Exercise aim | Copy the listing out in full. Keep every word as it is.

Data |
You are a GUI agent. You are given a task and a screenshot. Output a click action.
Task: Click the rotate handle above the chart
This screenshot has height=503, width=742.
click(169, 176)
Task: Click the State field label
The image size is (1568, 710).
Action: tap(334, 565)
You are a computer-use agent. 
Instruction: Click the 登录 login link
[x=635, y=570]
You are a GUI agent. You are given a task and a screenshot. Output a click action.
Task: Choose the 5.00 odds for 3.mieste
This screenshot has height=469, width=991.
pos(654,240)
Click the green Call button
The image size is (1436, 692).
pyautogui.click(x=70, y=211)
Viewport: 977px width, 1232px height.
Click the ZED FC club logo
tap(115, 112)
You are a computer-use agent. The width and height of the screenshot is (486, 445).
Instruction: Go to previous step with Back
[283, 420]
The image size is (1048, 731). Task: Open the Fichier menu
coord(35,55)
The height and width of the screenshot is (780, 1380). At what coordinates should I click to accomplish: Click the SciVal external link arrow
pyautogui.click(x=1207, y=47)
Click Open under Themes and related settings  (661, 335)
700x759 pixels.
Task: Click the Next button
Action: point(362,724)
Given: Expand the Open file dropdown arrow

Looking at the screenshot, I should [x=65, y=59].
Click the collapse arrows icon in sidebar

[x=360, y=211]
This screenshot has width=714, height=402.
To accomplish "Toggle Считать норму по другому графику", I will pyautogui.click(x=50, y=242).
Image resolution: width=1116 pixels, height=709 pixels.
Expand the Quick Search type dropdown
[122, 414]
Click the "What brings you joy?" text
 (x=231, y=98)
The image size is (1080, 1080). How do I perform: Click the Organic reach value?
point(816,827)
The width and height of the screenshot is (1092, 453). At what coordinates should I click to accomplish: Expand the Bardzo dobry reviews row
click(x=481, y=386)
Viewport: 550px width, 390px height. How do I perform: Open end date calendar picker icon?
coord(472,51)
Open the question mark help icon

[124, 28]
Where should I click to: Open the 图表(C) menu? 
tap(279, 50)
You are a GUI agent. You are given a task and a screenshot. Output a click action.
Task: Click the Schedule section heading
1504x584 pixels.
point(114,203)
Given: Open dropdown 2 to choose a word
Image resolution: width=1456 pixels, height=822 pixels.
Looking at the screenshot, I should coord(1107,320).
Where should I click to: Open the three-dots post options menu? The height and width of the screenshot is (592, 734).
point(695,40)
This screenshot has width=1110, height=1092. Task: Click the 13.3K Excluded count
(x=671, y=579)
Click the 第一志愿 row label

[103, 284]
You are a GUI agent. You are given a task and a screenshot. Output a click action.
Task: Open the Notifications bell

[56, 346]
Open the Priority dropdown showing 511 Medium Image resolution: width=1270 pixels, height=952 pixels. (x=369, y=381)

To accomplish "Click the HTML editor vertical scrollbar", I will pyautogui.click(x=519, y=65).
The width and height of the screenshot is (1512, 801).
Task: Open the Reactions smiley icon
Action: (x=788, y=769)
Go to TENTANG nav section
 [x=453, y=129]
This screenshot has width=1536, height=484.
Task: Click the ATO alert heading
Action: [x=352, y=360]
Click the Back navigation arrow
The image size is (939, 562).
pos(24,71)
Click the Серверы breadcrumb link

Response area |
You are a GUI agent. You are given a task and a screenshot. Output a click action.
Task: Click the rotate handle above the chart
This screenshot has height=503, width=742.
click(169, 176)
Task: Click the State field label
The image size is (1568, 710).
Action: tap(334, 565)
You are a computer-use agent. 
Instruction: Click the 登录 login link
[x=635, y=570]
You are a GUI agent. You are given a task and a screenshot. Output a click action.
Task: Choose the 5.00 odds for 3.mieste
This screenshot has height=469, width=991.
pos(654,240)
Click the green Call button
The image size is (1436, 692).
pyautogui.click(x=70, y=211)
Viewport: 977px width, 1232px height.
Click the ZED FC club logo
tap(115, 112)
You are a computer-use agent. The width and height of the screenshot is (486, 445).
Instruction: Go to previous step with Back
[283, 420]
The image size is (1048, 731). Task: Open the Fichier menu
coord(35,55)
The height and width of the screenshot is (780, 1380). At what coordinates should I click to accomplish: Click the SciVal external link arrow
pyautogui.click(x=1207, y=47)
Click Open under Themes and related settings  (661, 335)
700x759 pixels.
Task: Click the Next button
Action: point(362,724)
Given: Expand the Open file dropdown arrow

Looking at the screenshot, I should [x=65, y=59].
Click the collapse arrows icon in sidebar

[x=360, y=211]
This screenshot has width=714, height=402.
To accomplish "Toggle Считать норму по другому графику", I will pyautogui.click(x=50, y=242).
Image resolution: width=1116 pixels, height=709 pixels.
Expand the Quick Search type dropdown
[122, 414]
Click the "What brings you joy?" text
 (x=231, y=98)
The image size is (1080, 1080). How do I perform: Click the Organic reach value?
point(816,827)
The width and height of the screenshot is (1092, 453). At what coordinates should I click to accomplish: Expand the Bardzo dobry reviews row
click(x=481, y=386)
Viewport: 550px width, 390px height. How do I perform: Open end date calendar picker icon?
coord(472,51)
Open the question mark help icon

[124, 28]
Where should I click to: Open the 图表(C) menu? 
tap(279, 50)
You are a GUI agent. You are given a task and a screenshot. Output a click action.
Task: Click the Schedule section heading
1504x584 pixels.
point(114,203)
Given: Open dropdown 2 to choose a word
Image resolution: width=1456 pixels, height=822 pixels.
Looking at the screenshot, I should coord(1107,320).
Where should I click to: Open the three-dots post options menu? The height and width of the screenshot is (592, 734).
point(695,40)
This screenshot has width=1110, height=1092. Task: Click the 13.3K Excluded count
(x=671, y=579)
Click the 第一志愿 row label

[103, 284]
You are a GUI agent. You are given a task and a screenshot. Output a click action.
Task: Open the Notifications bell

[56, 346]
Open the Priority dropdown showing 511 Medium Image resolution: width=1270 pixels, height=952 pixels. (x=369, y=381)

To accomplish "Click the HTML editor vertical scrollbar", I will pyautogui.click(x=519, y=65).
The width and height of the screenshot is (1512, 801).
Task: Open the Reactions smiley icon
Action: (x=788, y=769)
Go to TENTANG nav section
 [x=453, y=129]
This screenshot has width=1536, height=484.
Task: Click the ATO alert heading
Action: [x=352, y=360]
Click the Back navigation arrow
The image size is (939, 562).
pos(24,71)
Click the Серверы breadcrumb link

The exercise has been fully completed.